■ Written instruction A:
Answer these questions from the CCS RPC documentation:
(i) What security feature causes the base addresses of loaded code to be randomized?
(ii) Which configure option turns off CCS support?
(iii) Under legacy relocation, what may happen if an RPC that requires CCS is attempted?
■ Written instruction B: Please rewrite the passage of the CCS RPC documentation starting at "Active if CCS" and ending at "a segmentation fault.", renaming "sentinel function" to "anchor function".
■ Written instruction C: Carry on writing the CCS RPC documentation from its final heading.

■ Selected excerpt:
§ §
Wiki
Clone wikiupcxx / docs / ccs-rpc
Cross Code Segment RPC Support
This document describes the cross code segment (CCS) feature supported by this
implementation. This feature is necessary for RPC calls to functions outside
the executable code segment containing libupcxx.a
.
Technical Background
The purpose of this technical background is to provide an explanation of what this feature does and when it is necessary. A user is not required to have a complete understanding of the technical details of this feature. When UPC++ is built with CCS support available, debugging functionality is capable of telling the user when this feature must be used.
When a program is executed, the program and its dynamically linked libraries are loaded into memory. In modern operating systems, the base addresses at which these are loaded are often randomized due to a security feature called Address Space Layout Randomization (ASLR). Function pointers are then relocated relative to the base address of their containing code segments. Because these base addresses can be different for each process, function pointers invoked via remote procedure calls must have their relocation undone to determine their offset, then re-relocated on the receiving process against its different random base address. In a legacy UPC++ application, where all UPC++ user code and the UPC++ library are statically linked into a single executable segment, this can be done by calculating offsets relative to a known function pointer.
However, this strategy can be insufficient in the presence of dynamic libraries, where multiple executable segments exist at random distances in memory from each other. A legacy UPC++ application can use dynamic library calls within Callables, but the RPC entry point, the Callable itself, must live within the primary UPC++ code segment:
//OK in legacy UPC++: containing lambda in main executable upcxx::rpc(rank, []() { dynamic_library_function(); }); //CCS necessary: RPC entry point in dynamic library upcxx::rpc(rank, dynamic_library_function);
Similar issues can arise when using a shared library written with UPC++ in a UPC++ application, as UPC++ calls would exist in multiple executable segments.
For UPC++ to handle the relocation of function pointers used in RPC calls that cross into dynamic libraries, cross code segment functionality must be enabled. This feature allows UPC++ to navigate multiple code segment memory regions. Instead of calculating offsets relative to a single basis pointer, identifying hashes and address ranges of each of the code segments are used to identify the correct basis address to offset against. Because this more comprehensive relocation mechanism is more expensive, it is designed to be optional and can be enabled independently for individual translation units.
Function Pointer Relocation Modes
There are some cases where load-time shared libraries can share randomized addresses due to randomization happening before duplicating processes, such as smp-conduit or if the system lacked ASLR entirely. Previously, this resulted in cross-segment calls "magically" working, but was unspecified behavior. This is now prohibited. Conforming UPC++ programs must make all cross-segment calls using CCS Multi-Segment mode.
Legacy RPC Relocation (configure --disable-ccs-rpc
)
Active if CCS support is disabled. Relocates pointers as an offset from a
basis address of a function pointer within libupcxx
. Executable segment
mapping is disabled. The CCS API interprets this as a single code segment one
byte in size starting at the address of the internal sentinel function. All
function pointer relocations are performed as an offset from this address.
Segment verification is not enabled and attempting an RPC that requires CCS may
result in a segmentation fault.
CCS RPC Relocation (default, configure --enable-ccs-rpc
)
§ §
■ Collected material:
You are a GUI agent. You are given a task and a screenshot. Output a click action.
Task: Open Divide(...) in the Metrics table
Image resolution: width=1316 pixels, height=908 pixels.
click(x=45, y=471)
§ §
■ Expected answer A:
(i) Address Space Layout Randomization (ASLR)
(ii) --disable-ccs-rpc
(iii) It may result in a segmentation fault.

■ Expected answer B:
Active if CCS support is disabled. Relocates pointers as an offset from a
basis address of a function pointer within libupcxx
. Executable segment
mapping is disabled. The CCS API interprets this as a single code segment one
byte in size starting at the address of the internal anchor function. All
function pointer relocations are performed as an offset from this address.
Segment verification is not enabled and attempting an RPC that requires CCS may
result in a segmentation fault.

■ Expected answer C:
If the pointer is within the primary code segment, this mode performs the
relocation by sending an offset to the target as in legacy mode. If the pointer
is in another segment, the mechanism for relocation is dependent upon the
verification state of the segment. Unverified segments use an offset plus a
hash to look up the segment's basis address. Sets of verified segments are
guaranteed to be identical on all ranks and so are assigned deterministic
indexes for unique identification. This allows a verified segment to be
relocated using just the space of a single uint64_t
without the need to send
the segment's hash. The most significant bit indicates a multi-segment
relocation, the next 15 bits the segment index, and the bottom bits are the
address offset from the basis pointer.
Verified segment number to offset conversion uses a fixed-size array with a
size defined by the UPCXX_CCS_MAX_SEGMENTS
environment variable, defaulting
to 256 segments.
Each batch of verify_all()
or verify_segment()
newly verified segments are
sorted and appended to a vector of segments that can be identified by index.
Index zero indicates a segment that is relocated using a hash.
Cache
Each UPC++ thread maintains a cache of segments previously used by the CCS
mechanism for faster subsequent lookup. An instance of segmap_cache
is
created in the persona_tls
for this purpose. Due to the restrictions of
__thread
storage, the cache uses std::array
s with a capacity defined by
UPCXXI_MAX_SEGCACHE_SIZE
of 20. This doesn't require a guard as a dynamically
sized cache would. It is unlikely that a program will exceed this cache
capacity, as the program would not only have to use at least 20 libraries but
also make direct RPC calls to function pointers within them. If the cache
capacity is exceeded, an old entry is evicted.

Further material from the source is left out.